Someone needs to signal/broadcast the condition variable, otherwise waiting threads don't necessarily get woken up. You can also get "spurious" wake-ups, but don't rely on them. Once a waiter has been woken (by a signal or broadcast or spuriously), it will start trying to acquire the mutex, and once it has that
If there are multiple threads waiting then one of them is woken (arbitrarily or according to rules documented by the implementation). In your code as you describe it, the only place a thread ever waits on this condvar is when it's trying to add an item to a full queue. So you have three options:
signal the condition variable each time you remove an element from a full queue. This wakes one of the 0 or more waiters. Then signal again after it adds an element, if the queue is still not full, just in case there was more than 1 waiter.
broadcast the condition variable each time you remove an element from a full queue. Now you don't need to signal after adding an element.

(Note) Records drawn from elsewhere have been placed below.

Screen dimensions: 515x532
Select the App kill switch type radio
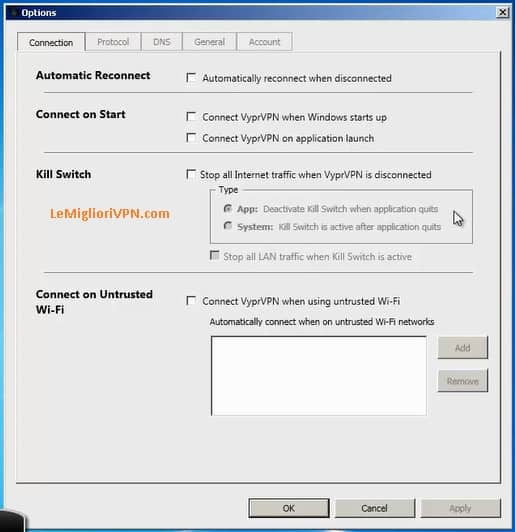coord(228,208)
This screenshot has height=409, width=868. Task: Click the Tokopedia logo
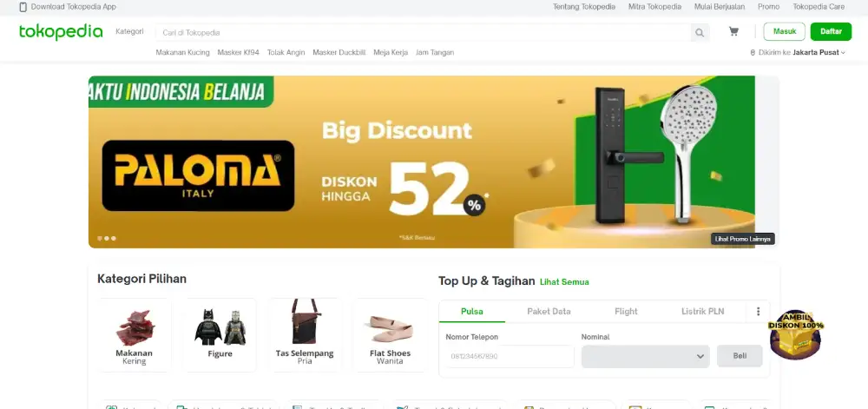tap(61, 32)
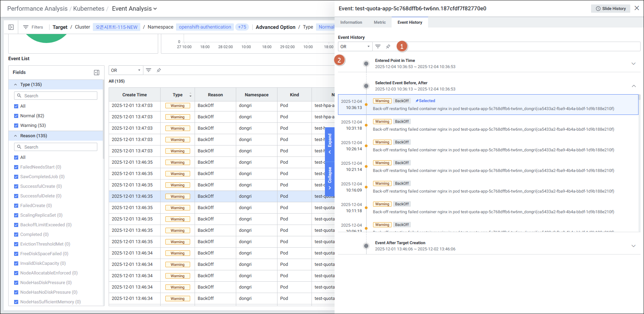Uncheck the Normal (82) type checkbox
This screenshot has height=314, width=644.
pyautogui.click(x=16, y=116)
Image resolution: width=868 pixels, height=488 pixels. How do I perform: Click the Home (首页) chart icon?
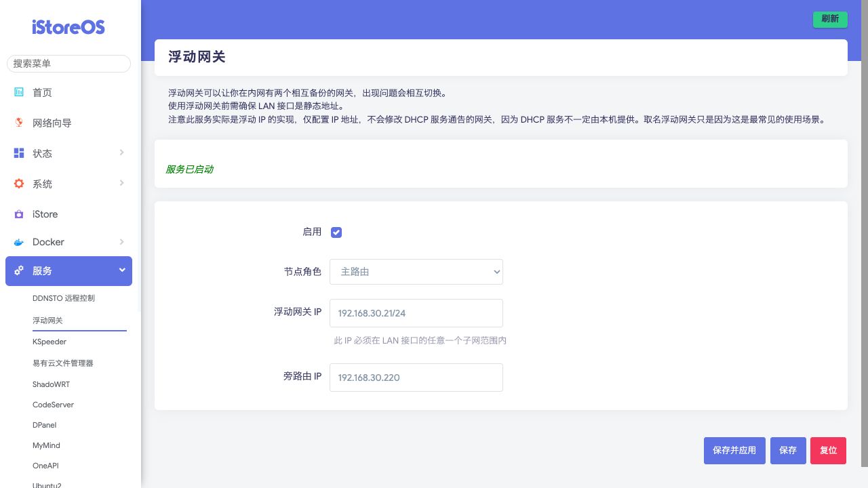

signal the condition variable each time you remove an element, regardless of whether the queue is full or not. If you do this, don't make the mistake of changing the code in future to remove two elements in one go and only signal once. Condition variables reduce the number of waiters by one each time you signal, and this approach works because it prevents there ever simultaneously being at least one waiter, and fewer woken ex-waiters trying to acquire the mutex than there are spaces in the queue. So you never get threads waiting when there's a space they could use.
The way to think of this is that the "condition" you're waiting for is, "the queue is not full". Whenever the condition becomes true, you should signal or broadcast the condition variable. If you choose to signal, and there might be multiple waiters, then each waiter needs to signal (to wake the next waiter) if the condition remains true after it has done its thing.
If you don't care about the performance cost of a few extra context switches, and provided you have written the code that waits on the condvar correctly to cope with spurious wakes, it is also safe to signal or broadcast a condvar when the condition is still false. This is one of the nice things about condition variables, it makes it easier to reason about the correctness of the code. So the requirement "whenever the condition becomes true, you should signal or broadcast the condition variable" means only what it says. You don't have to signal if and only if the condition becomes true.
So in this case it would be fine to signal each time you remove an element from the queue, regardless of whether or not it was full beforehand. In this case it's easy to cut down the number of signals to the minimum necessary, but occasionally it is more trouble than it is worth to work out for sure whether the condition has become true, so instead you signal if it's now true and might have been false before, or even just signal if it might be true now. I wouldn't advise putting in extra wakes for no reason, but sometimes it makes the code simpler.